Work instructions:
Copy out every entry, keeping each character the same.

[Data section — start]

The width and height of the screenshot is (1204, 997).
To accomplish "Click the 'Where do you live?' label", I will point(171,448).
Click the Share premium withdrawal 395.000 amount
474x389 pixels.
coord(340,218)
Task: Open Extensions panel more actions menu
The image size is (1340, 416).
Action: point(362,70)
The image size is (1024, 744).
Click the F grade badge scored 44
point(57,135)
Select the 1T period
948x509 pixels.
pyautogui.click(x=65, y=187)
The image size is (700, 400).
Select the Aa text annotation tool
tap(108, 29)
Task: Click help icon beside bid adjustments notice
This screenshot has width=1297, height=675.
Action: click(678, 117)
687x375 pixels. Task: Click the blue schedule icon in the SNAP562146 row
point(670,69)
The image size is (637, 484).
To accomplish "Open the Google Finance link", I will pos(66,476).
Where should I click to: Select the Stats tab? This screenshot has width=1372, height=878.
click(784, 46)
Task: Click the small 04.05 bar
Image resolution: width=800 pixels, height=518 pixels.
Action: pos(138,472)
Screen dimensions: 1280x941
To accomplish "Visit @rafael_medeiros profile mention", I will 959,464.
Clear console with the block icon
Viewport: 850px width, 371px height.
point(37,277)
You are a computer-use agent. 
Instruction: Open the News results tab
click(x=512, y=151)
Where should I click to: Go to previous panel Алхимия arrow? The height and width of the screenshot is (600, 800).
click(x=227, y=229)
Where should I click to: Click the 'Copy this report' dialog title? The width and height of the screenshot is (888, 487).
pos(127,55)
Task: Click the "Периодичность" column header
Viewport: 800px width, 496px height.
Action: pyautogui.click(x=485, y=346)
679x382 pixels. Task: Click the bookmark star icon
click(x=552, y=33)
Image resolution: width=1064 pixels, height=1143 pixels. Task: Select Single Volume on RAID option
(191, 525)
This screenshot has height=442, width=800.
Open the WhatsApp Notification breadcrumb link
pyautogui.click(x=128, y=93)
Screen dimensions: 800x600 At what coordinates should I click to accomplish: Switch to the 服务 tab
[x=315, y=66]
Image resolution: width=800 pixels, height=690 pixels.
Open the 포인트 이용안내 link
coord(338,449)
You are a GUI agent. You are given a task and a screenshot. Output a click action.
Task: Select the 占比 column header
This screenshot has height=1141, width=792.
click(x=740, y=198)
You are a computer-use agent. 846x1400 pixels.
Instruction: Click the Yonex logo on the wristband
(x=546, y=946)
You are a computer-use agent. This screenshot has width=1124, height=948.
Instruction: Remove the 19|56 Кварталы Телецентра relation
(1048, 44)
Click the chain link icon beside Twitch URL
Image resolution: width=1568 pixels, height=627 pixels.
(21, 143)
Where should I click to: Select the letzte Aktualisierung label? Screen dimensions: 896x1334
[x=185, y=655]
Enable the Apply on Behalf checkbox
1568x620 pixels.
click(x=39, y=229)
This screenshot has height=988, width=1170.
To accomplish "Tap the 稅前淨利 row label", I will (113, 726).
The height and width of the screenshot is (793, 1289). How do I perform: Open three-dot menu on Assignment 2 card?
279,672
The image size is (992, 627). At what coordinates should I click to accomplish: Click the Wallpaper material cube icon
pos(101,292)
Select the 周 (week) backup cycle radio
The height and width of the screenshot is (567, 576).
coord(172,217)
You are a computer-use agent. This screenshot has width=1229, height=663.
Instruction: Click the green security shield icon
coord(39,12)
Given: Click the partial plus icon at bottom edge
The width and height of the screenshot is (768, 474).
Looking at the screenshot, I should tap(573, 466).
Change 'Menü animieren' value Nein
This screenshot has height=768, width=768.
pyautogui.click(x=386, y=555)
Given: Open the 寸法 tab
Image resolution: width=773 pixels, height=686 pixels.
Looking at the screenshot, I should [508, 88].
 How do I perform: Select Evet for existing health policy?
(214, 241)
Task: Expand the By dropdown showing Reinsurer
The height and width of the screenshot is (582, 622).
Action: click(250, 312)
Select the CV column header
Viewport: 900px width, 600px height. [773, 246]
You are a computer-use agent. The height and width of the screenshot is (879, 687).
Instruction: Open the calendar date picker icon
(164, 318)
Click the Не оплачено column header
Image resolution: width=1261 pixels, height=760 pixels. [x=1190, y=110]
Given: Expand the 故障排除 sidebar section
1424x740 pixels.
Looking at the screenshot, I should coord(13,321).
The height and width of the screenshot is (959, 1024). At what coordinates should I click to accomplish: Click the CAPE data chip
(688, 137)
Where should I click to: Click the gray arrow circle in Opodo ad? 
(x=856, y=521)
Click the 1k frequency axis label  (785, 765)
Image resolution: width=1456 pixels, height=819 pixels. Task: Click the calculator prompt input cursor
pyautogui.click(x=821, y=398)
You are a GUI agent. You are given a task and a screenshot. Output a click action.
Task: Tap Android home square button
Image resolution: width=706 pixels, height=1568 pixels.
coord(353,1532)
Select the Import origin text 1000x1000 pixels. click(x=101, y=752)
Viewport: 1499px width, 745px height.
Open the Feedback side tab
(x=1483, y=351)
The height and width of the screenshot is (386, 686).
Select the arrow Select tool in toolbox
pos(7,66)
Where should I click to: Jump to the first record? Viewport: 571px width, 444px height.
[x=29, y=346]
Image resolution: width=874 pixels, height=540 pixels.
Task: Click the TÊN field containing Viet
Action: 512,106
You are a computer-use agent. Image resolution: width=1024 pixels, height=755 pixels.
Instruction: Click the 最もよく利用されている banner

[Data section — finish]

Solution for this problem:
The width and height of the screenshot is (1204, 997).
To accomplish "Click the 'Where do you live?' label", I will point(171,448).
Click the Share premium withdrawal 395.000 amount
474x389 pixels.
coord(340,218)
Task: Open Extensions panel more actions menu
The image size is (1340, 416).
Action: point(362,70)
The image size is (1024, 744).
Click the F grade badge scored 44
point(57,135)
Select the 1T period
948x509 pixels.
pyautogui.click(x=65, y=187)
The image size is (700, 400).
Select the Aa text annotation tool
tap(108, 29)
Task: Click help icon beside bid adjustments notice
This screenshot has width=1297, height=675.
Action: click(678, 117)
687x375 pixels. Task: Click the blue schedule icon in the SNAP562146 row
point(670,69)
The image size is (637, 484).
To accomplish "Open the Google Finance link", I will pos(66,476).
Where should I click to: Select the Stats tab? This screenshot has width=1372, height=878.
click(784, 46)
Task: Click the small 04.05 bar
Image resolution: width=800 pixels, height=518 pixels.
Action: pos(138,472)
Screen dimensions: 1280x941
To accomplish "Visit @rafael_medeiros profile mention", I will 959,464.
Clear console with the block icon
Viewport: 850px width, 371px height.
point(37,277)
You are a computer-use agent. 
Instruction: Open the News results tab
click(x=512, y=151)
Where should I click to: Go to previous panel Алхимия arrow? The height and width of the screenshot is (600, 800).
click(x=227, y=229)
Where should I click to: Click the 'Copy this report' dialog title? The width and height of the screenshot is (888, 487).
pos(127,55)
Task: Click the "Периодичность" column header
Viewport: 800px width, 496px height.
Action: pyautogui.click(x=485, y=346)
679x382 pixels. Task: Click the bookmark star icon
click(x=552, y=33)
Image resolution: width=1064 pixels, height=1143 pixels. Task: Select Single Volume on RAID option
(191, 525)
This screenshot has height=442, width=800.
Open the WhatsApp Notification breadcrumb link
pyautogui.click(x=128, y=93)
Screen dimensions: 800x600 At what coordinates should I click to accomplish: Switch to the 服务 tab
[x=315, y=66]
Image resolution: width=800 pixels, height=690 pixels.
Open the 포인트 이용안내 link
coord(338,449)
You are a GUI agent. You are given a task and a screenshot. Output a click action.
Task: Select the 占比 column header
This screenshot has height=1141, width=792.
click(x=740, y=198)
You are a computer-use agent. 846x1400 pixels.
Instruction: Click the Yonex logo on the wristband
(x=546, y=946)
You are a computer-use agent. This screenshot has width=1124, height=948.
Instruction: Remove the 19|56 Кварталы Телецентра relation
(1048, 44)
Click the chain link icon beside Twitch URL
Image resolution: width=1568 pixels, height=627 pixels.
(21, 143)
Where should I click to: Select the letzte Aktualisierung label? Screen dimensions: 896x1334
[x=185, y=655]
Enable the Apply on Behalf checkbox
1568x620 pixels.
click(x=39, y=229)
This screenshot has height=988, width=1170.
To accomplish "Tap the 稅前淨利 row label", I will (113, 726).
The height and width of the screenshot is (793, 1289). How do I perform: Open three-dot menu on Assignment 2 card?
279,672
The image size is (992, 627). At what coordinates should I click to accomplish: Click the Wallpaper material cube icon
pos(101,292)
Select the 周 (week) backup cycle radio
The height and width of the screenshot is (567, 576).
coord(172,217)
You are a computer-use agent. This screenshot has width=1229, height=663.
Instruction: Click the green security shield icon
coord(39,12)
Given: Click the partial plus icon at bottom edge
The width and height of the screenshot is (768, 474).
Looking at the screenshot, I should tap(573, 466).
Change 'Menü animieren' value Nein
This screenshot has height=768, width=768.
pyautogui.click(x=386, y=555)
Given: Open the 寸法 tab
Image resolution: width=773 pixels, height=686 pixels.
Looking at the screenshot, I should [508, 88].
 How do I perform: Select Evet for existing health policy?
(214, 241)
Task: Expand the By dropdown showing Reinsurer
The height and width of the screenshot is (582, 622).
Action: click(250, 312)
Select the CV column header
Viewport: 900px width, 600px height. [773, 246]
You are a computer-use agent. The height and width of the screenshot is (879, 687).
Instruction: Open the calendar date picker icon
(164, 318)
Click the Не оплачено column header
Image resolution: width=1261 pixels, height=760 pixels. [x=1190, y=110]
Given: Expand the 故障排除 sidebar section
1424x740 pixels.
Looking at the screenshot, I should coord(13,321).
The height and width of the screenshot is (959, 1024). At what coordinates should I click to accomplish: Click the CAPE data chip
(688, 137)
Where should I click to: Click the gray arrow circle in Opodo ad? 
(x=856, y=521)
Click the 1k frequency axis label  (785, 765)
Image resolution: width=1456 pixels, height=819 pixels. Task: Click the calculator prompt input cursor
pyautogui.click(x=821, y=398)
You are a GUI agent. You are given a task and a screenshot. Output a click action.
Task: Tap Android home square button
Image resolution: width=706 pixels, height=1568 pixels.
coord(353,1532)
Select the Import origin text 1000x1000 pixels. click(x=101, y=752)
Viewport: 1499px width, 745px height.
Open the Feedback side tab
(x=1483, y=351)
The height and width of the screenshot is (386, 686).
Select the arrow Select tool in toolbox
pos(7,66)
Where should I click to: Jump to the first record? Viewport: 571px width, 444px height.
[x=29, y=346]
Image resolution: width=874 pixels, height=540 pixels.
Task: Click the TÊN field containing Viet
Action: 512,106
You are a computer-use agent. Image resolution: width=1024 pixels, height=755 pixels.
Instruction: Click the 最もよく利用されている banner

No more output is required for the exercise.